EXERCISE AIM
Copy out every entry that follows, without a single picture.

══════

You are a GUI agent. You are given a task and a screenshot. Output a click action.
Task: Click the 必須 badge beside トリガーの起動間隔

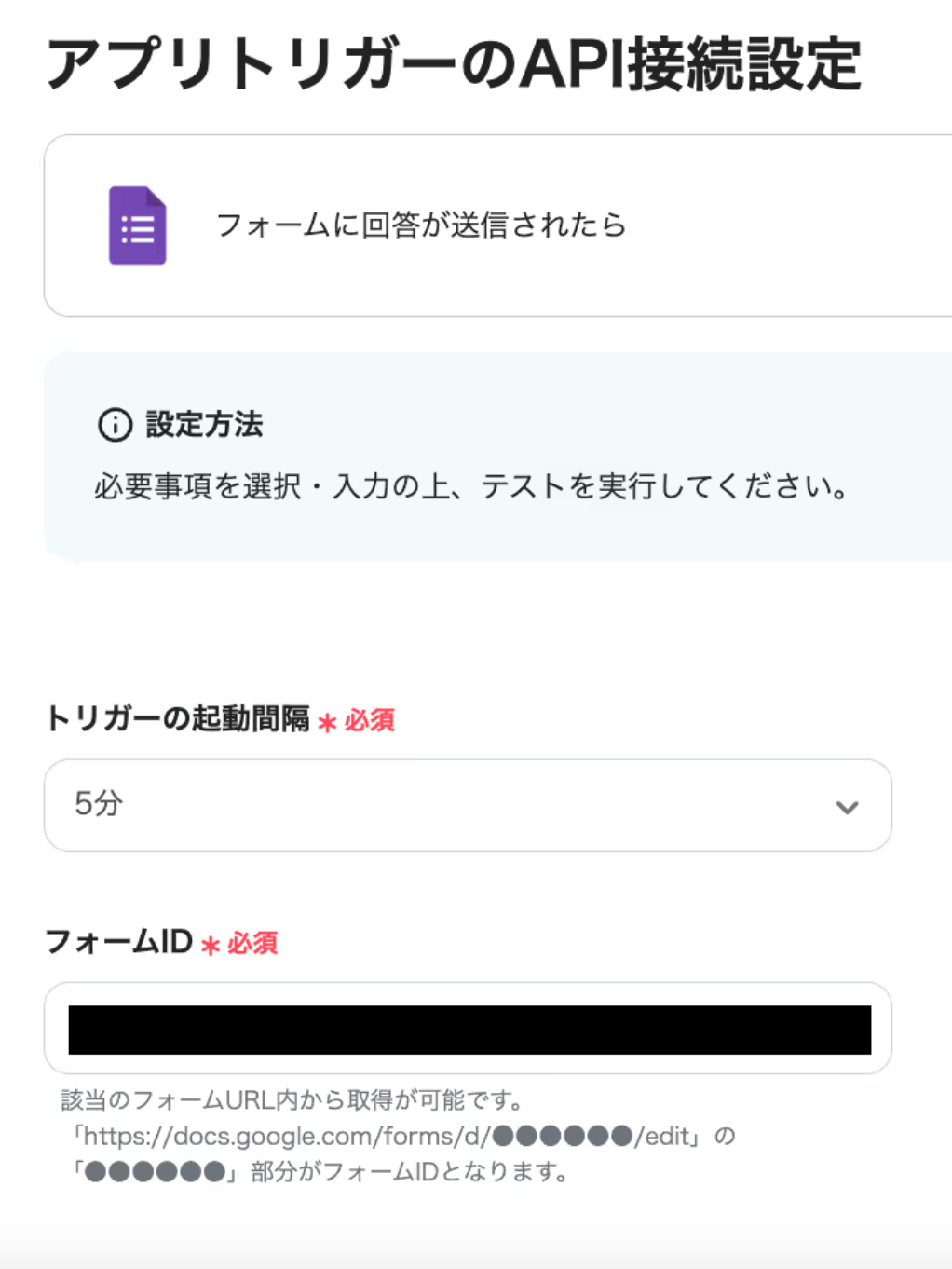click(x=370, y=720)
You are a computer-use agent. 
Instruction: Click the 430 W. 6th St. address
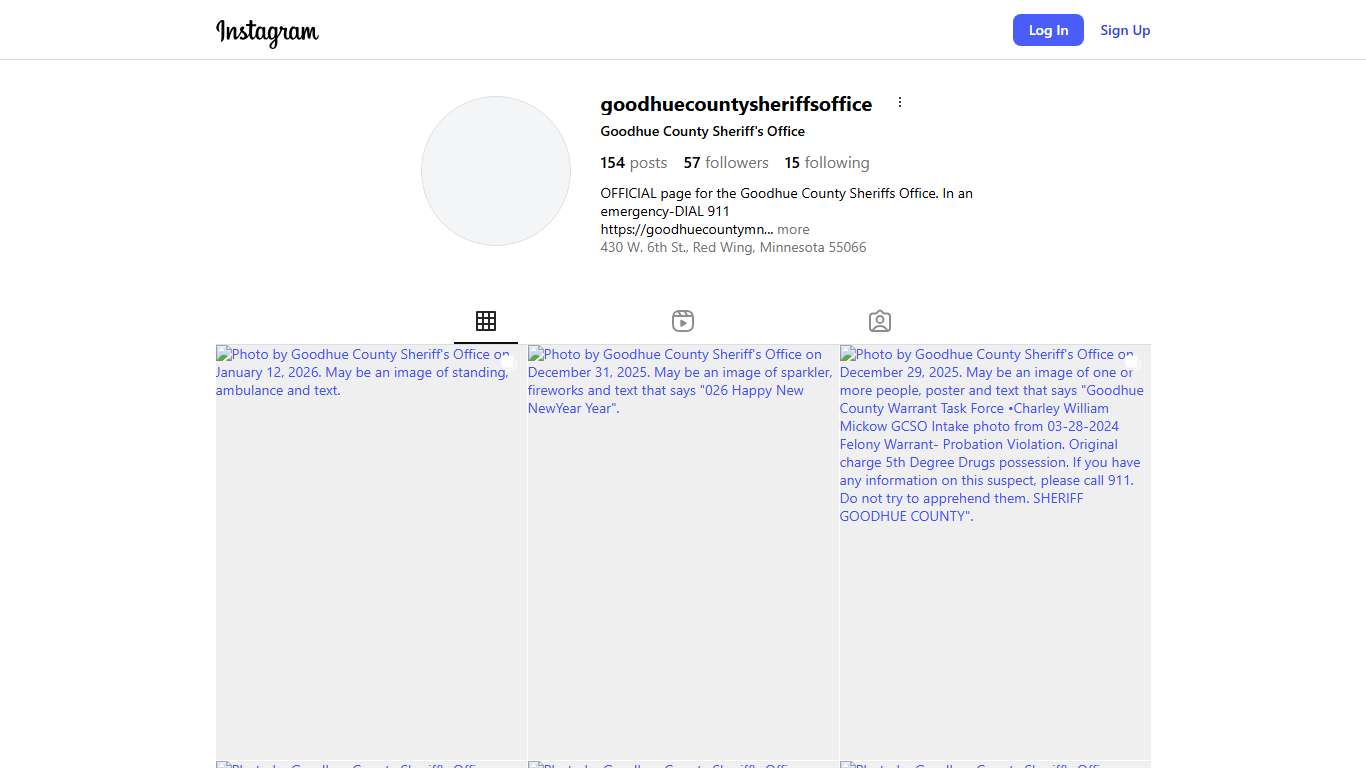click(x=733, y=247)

══════

WRITTEN ANSWER
You are a GUI agent. You are given a task and a screenshot. Output a click action.
Task: Click the 必須 badge beside トリガーの起動間隔

click(x=370, y=720)
You are a computer-use agent. 
Instruction: Click the 430 W. 6th St. address
click(x=733, y=247)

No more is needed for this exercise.